俺は差し出した右手をそのままに、手のひらの皮膚の表面にだけ、極小の『水魔術』を展開した。
イメージは、前世でよく見た「熱いグラタン皿を持つための濡れ雑巾」だ。
シュウゥゥゥ……。
エレノアの放った火球は、俺の数センチ手前で、まるで目に見えない水の壁に吸い込まれるように、一瞬で「消滅」した。
無詠唱、無音、そして完全なピンポイント防御。
火球の熱は、俺のクッキーにほんのりと「ちょうどいい温め直し」を施しただけで、煙すら残さずに消え去った。
「え……?」
エレノアが、唖然として自分の手と俺を交互に見た。
「い、いま、私の魔法が……消えた……? 詠唱も、魔法陣もなしで……防いだ……?」
(あ、やべ。
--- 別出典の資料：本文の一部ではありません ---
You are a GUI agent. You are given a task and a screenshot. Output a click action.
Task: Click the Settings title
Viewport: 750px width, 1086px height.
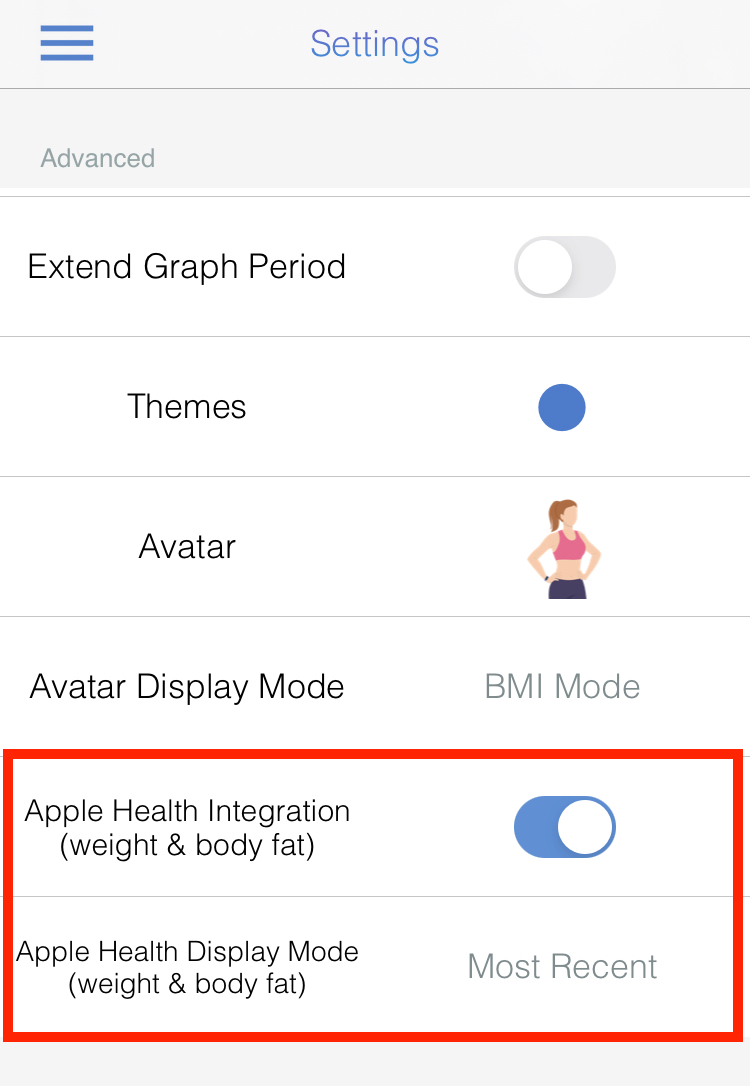click(375, 44)
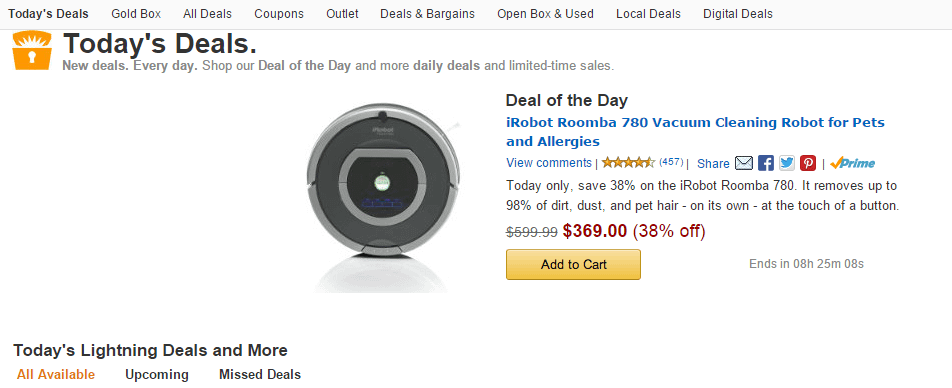Open the Coupons navigation link

tap(279, 13)
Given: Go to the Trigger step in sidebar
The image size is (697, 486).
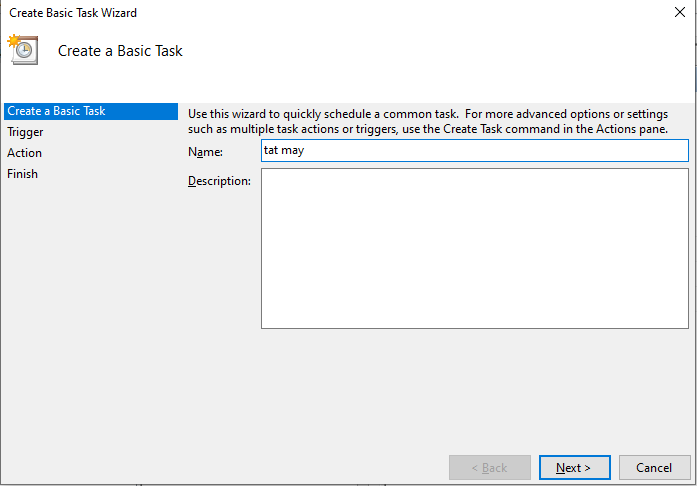Looking at the screenshot, I should point(25,132).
普通に防いじゃった。5歳児なら『ぎゃあ!』とか言って泣き喚くのが正解だったか……!)
「……やはりな」
その時、仕事部屋から異変を察知して駆けつけてきた父親のカイゼンが、ドアの隙間から中庭を覗き、深く深く頷いていた。
「アルは、エレノアお嬢様の突然の奇襲を完璧に見切っていた。それどころか、無詠唱の水魔術で威力を100%相殺しつつ、お嬢様の手を汚させないために煙すら出さずに処理したのだ。なんと、底知れない防御技術……。お披露目パーティーでの婚約、やはり正解だったな」
(違う。ただおやつを守りたかっただけなんだ、親父殿……!)
「う、ううっ……! 覚えておきなさいアルベルト! 次は絶対に、あなたを驚かせてみせますわ!」
エレノアは屈辱と(ちょっとのときめきで)顔を真っ赤に染め上げると、涙目でドタバタと屋敷を走り去っていった。
「……アル、クッキー、たべたかっただけなのに」
ぬるくなったクッキーを悲しそうに見つめる俺。
優秀すぎる「濡れ雑巾ガード」のせいで、エレノアのライバル心を限界まで爆上げしてしまった誠は、邪魔者の去った書斎で、冷や汗混じりのため息をつくのだった。